Henry L. Stephens. [Elderly black man with spectacles reading a newspaper by candlelight]. Watercolor, ca. 1863. Prints and Photographs Division, Library of Congress. Reproduction Number: LC-USZC4-2442 (5–12)

Bookmark this item: //www.loc.gov/exhibits/african-american-odyssey/reconstruction.html#obj7

Glimpses of the Freed Women

Northern teachers, many of whom were white women, traveled into the South to provide education and training for the newly freed population. Schools from the elementary level through college provided a variety of opportunities, from the rudiments of reading and writing and various types of basic vocational training to classics, arts, and theology. This school in Richmond shows women of color learning the fine points of sewing.

James E. Taylor. "The Freedmen's Union Industrial School, Richmond, Va." From Frank Leslie's Illustrated Newspaper, September 22, 1866. Copyprint. Prints and Photographs Division, Library of Congress. Reproduction Number: LC-USZ62-33264 (5–5)

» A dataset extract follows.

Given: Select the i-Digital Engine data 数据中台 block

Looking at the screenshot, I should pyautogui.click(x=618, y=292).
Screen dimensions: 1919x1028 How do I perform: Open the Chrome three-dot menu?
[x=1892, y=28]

Bookmark this item: //www.loc.gov/exhibits/african-american-odyssey/reconstruction.html#obj8

African Americans And The Franchise

The Fifteenth Amendment to the U. S. Constitution, ratified March 30, 1870, provided that all male citizens were entitled to vote. Because the black population was so large in many parts of the South, whites were fearful of their participation in the political process. Nevertheless, the Radical Republicans in the U.S. Congress were determined that African Americans be accorded all of the rights of citizenship.

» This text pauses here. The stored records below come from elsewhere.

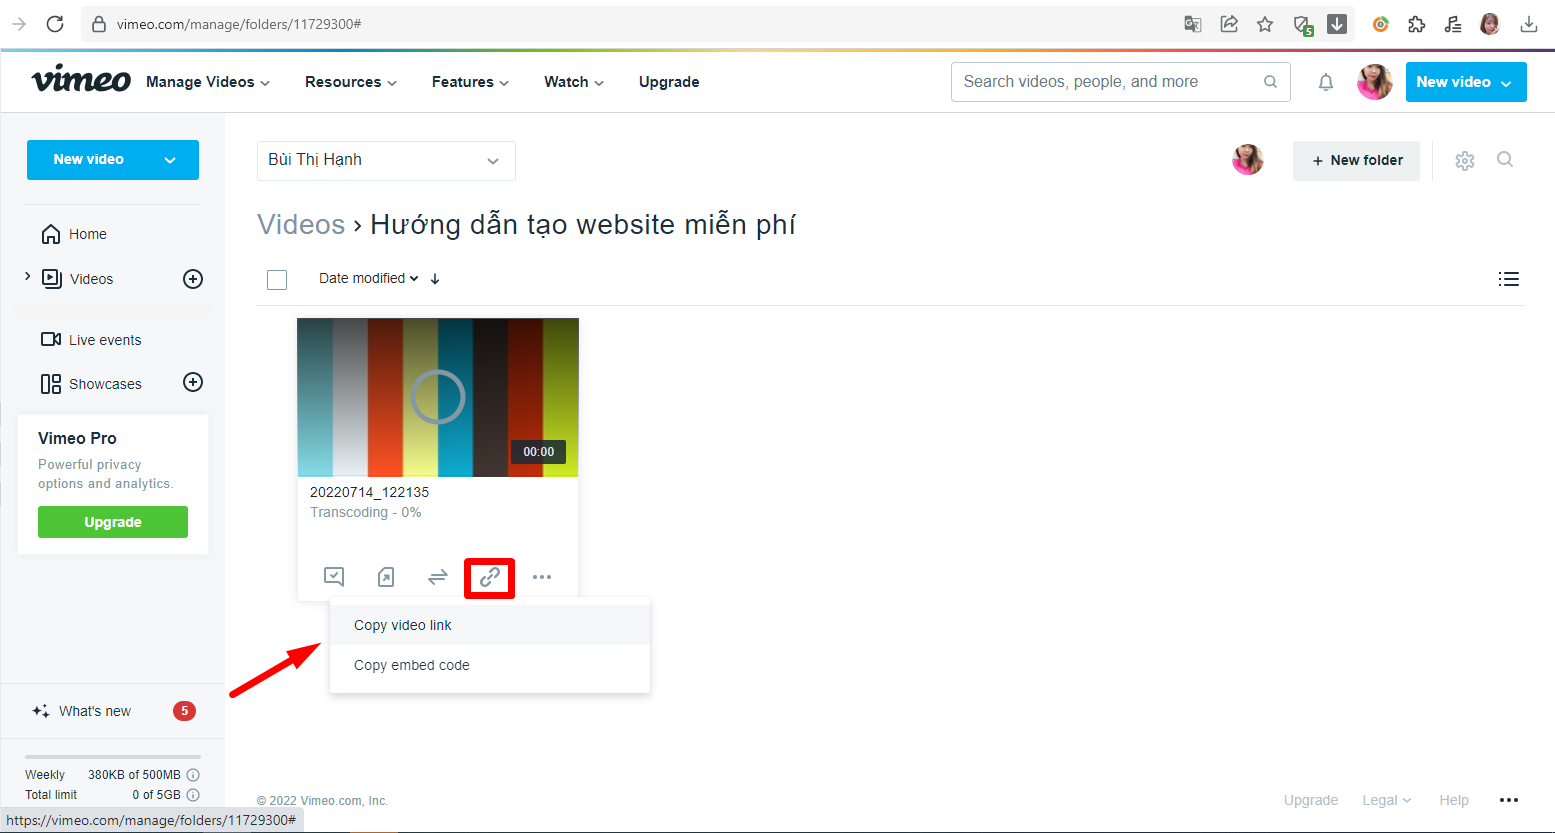The width and height of the screenshot is (1555, 833).
Task: Open the Date modified sort dropdown
Action: 368,279
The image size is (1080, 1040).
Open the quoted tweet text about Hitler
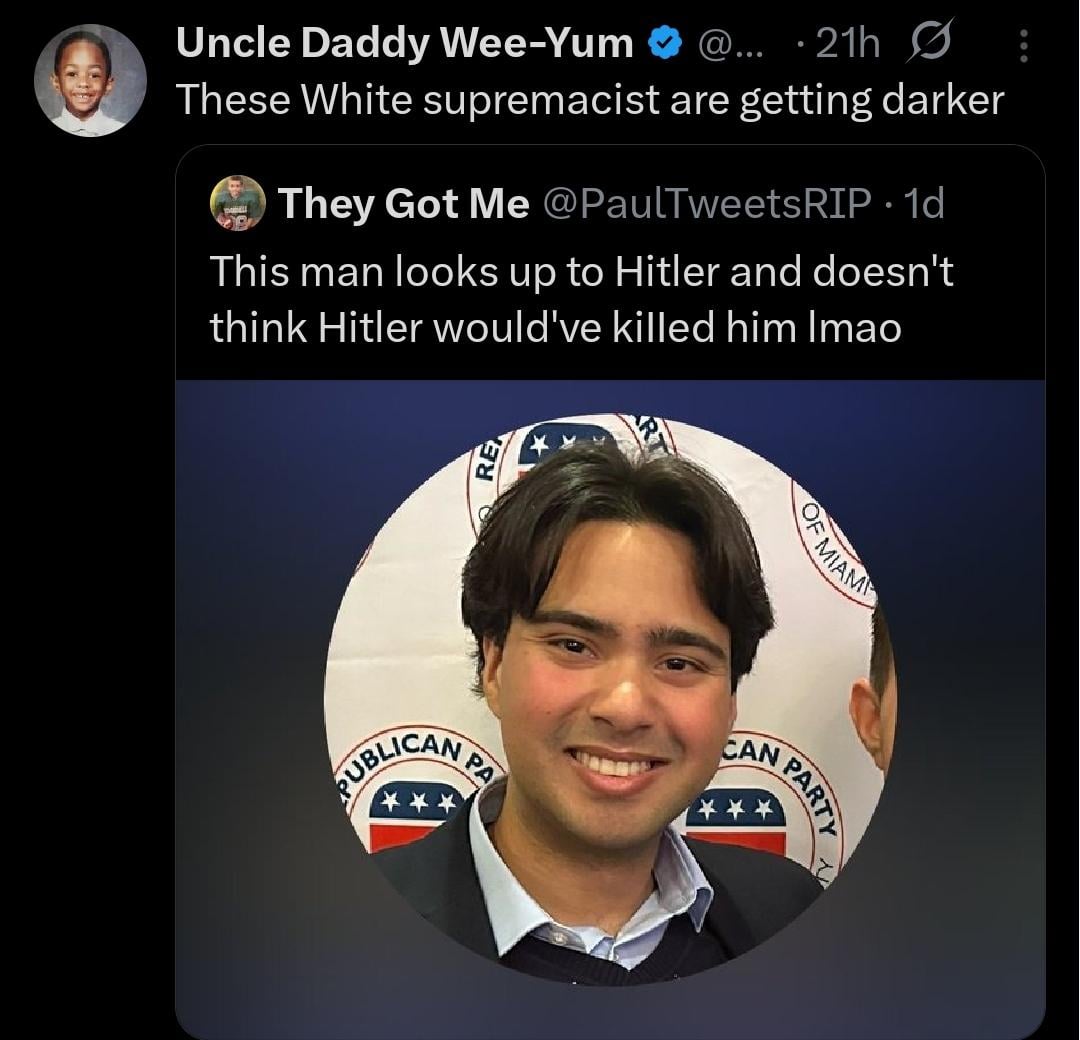pos(580,298)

Alfred R. Waud. "The First Vote." From Harper's Weekly, November 16, 1867. Copyprint. Prints and Photographs Division, Library of Congress. Reproduction Number: LC-USZ62-19234 (5–21)

Bookmark this item: //www.loc.gov/exhibits/african-american-odyssey/reconstruction.html#obj9

The Fisk Jubilee Singers

A series of tours by the Fisk Jubilee Singers was one of the most important factors in the spread of the spiritual. The first tour in 1871 was to raise money for Fisk University. It was the hearing of these spirituals as sung by the Fisk Jubilee Singers that first made general audiences conscious of their beauty.

The first collection of the Fisk Singers' spirituals was published in 1872. An expanded and reset collection appeared in 1875 as an appendix to a history of the Jubilee Singers. These editions, which were sold as souvenirs at concerts, spread the spirituals in print as the Jubilee Singers themselves spread them in performance. This publication includes only a single spiritual sung by the Fisk Jubilee Singers, although the Library's music collections include many recordings of the Singers, as well as published music.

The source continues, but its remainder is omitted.